> **WHAT YOU HAVE TO DO**: Would you repeat the data below exactly, taking out the images?

> **SUPPLIED DATA**:
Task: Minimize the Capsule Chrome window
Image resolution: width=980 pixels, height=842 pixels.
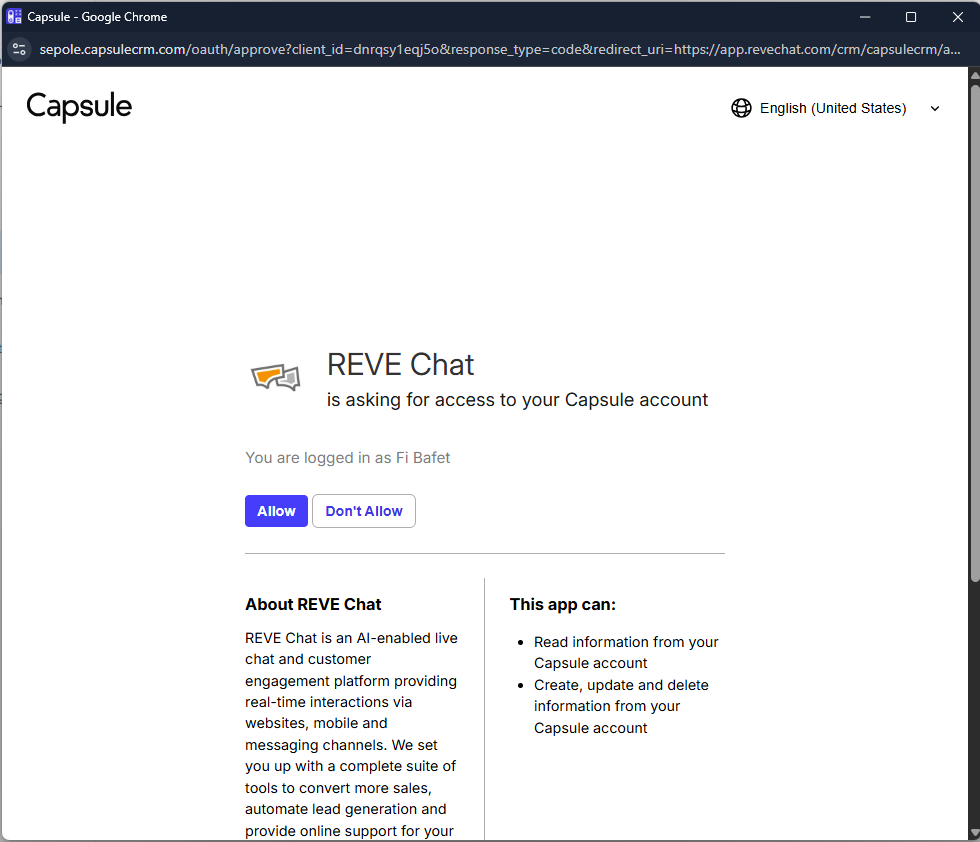Action: click(865, 17)
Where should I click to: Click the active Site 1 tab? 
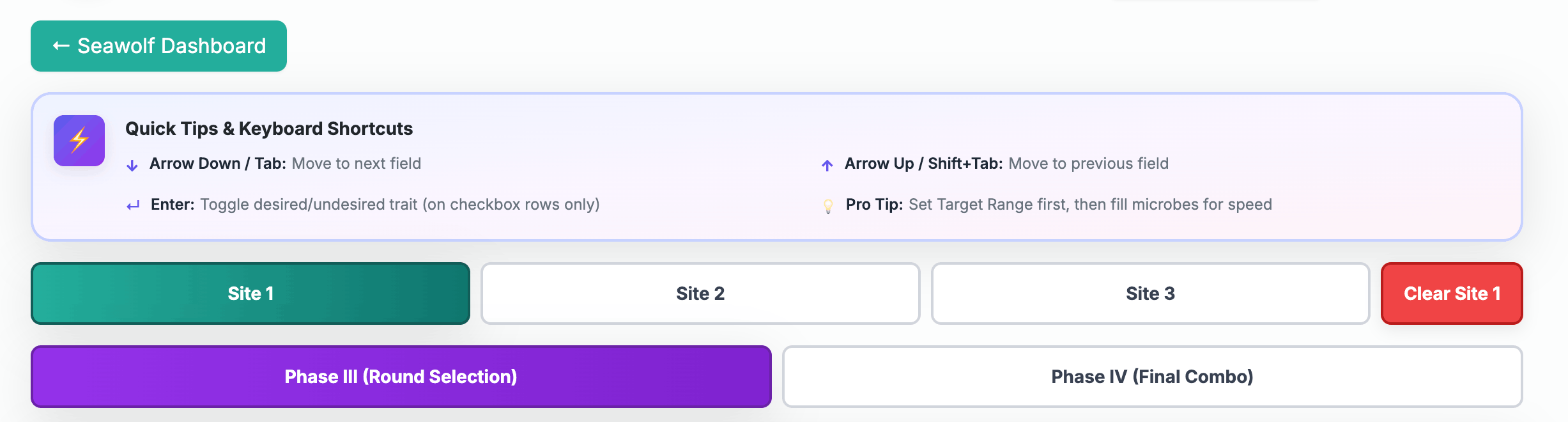(250, 293)
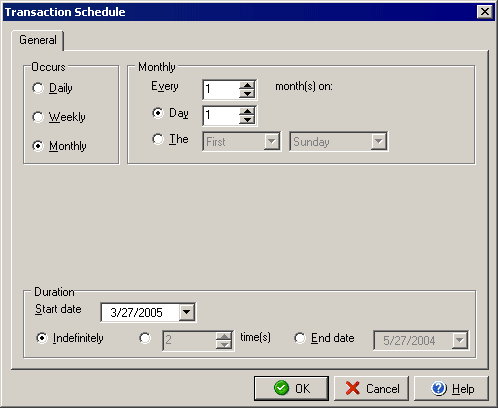The height and width of the screenshot is (408, 498).
Task: Click the green checkmark OK icon
Action: click(x=281, y=388)
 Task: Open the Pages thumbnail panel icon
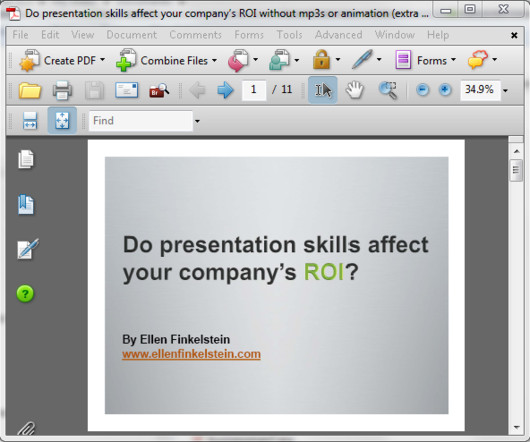click(26, 159)
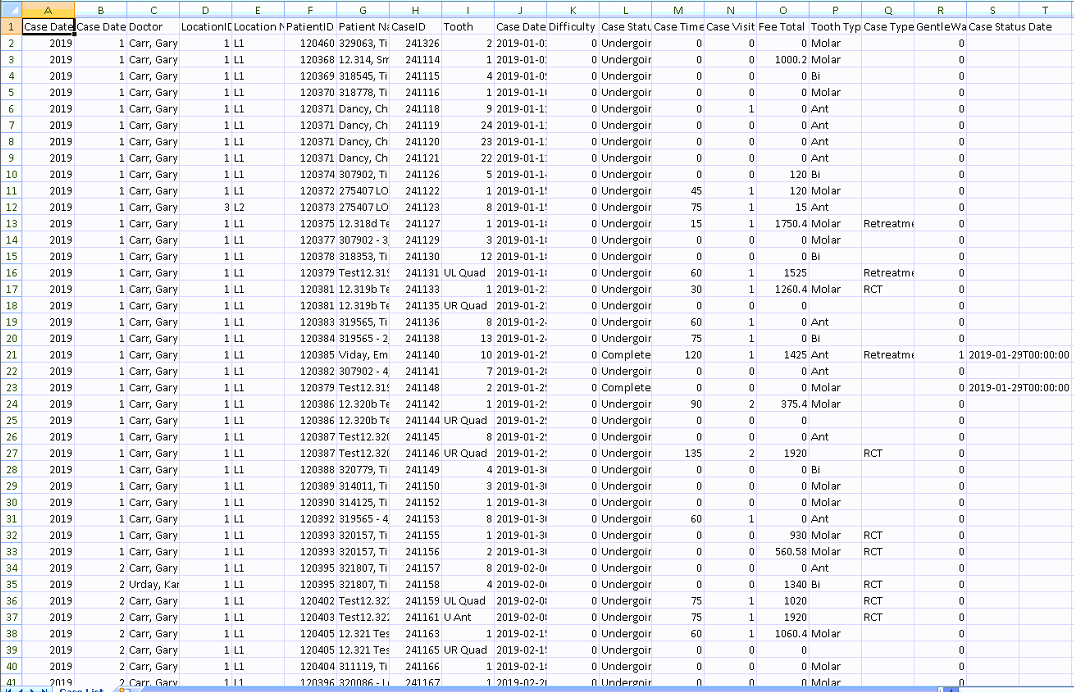Select the row 35 header
Screen dimensions: 1074x692
10,584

> **SOLUTION TO THE EXERCISE**:
Task: Minimize the Capsule Chrome window
Image resolution: width=980 pixels, height=842 pixels.
Action: click(865, 17)
Where should I click to: Click the active Site 1 tab? 
(250, 293)
The height and width of the screenshot is (408, 498).
Task: Click the green checkmark OK icon
Action: click(x=281, y=388)
 Task: Open the Pages thumbnail panel icon
click(26, 159)
Select the row 35 header
Screen dimensions: 1074x692
10,584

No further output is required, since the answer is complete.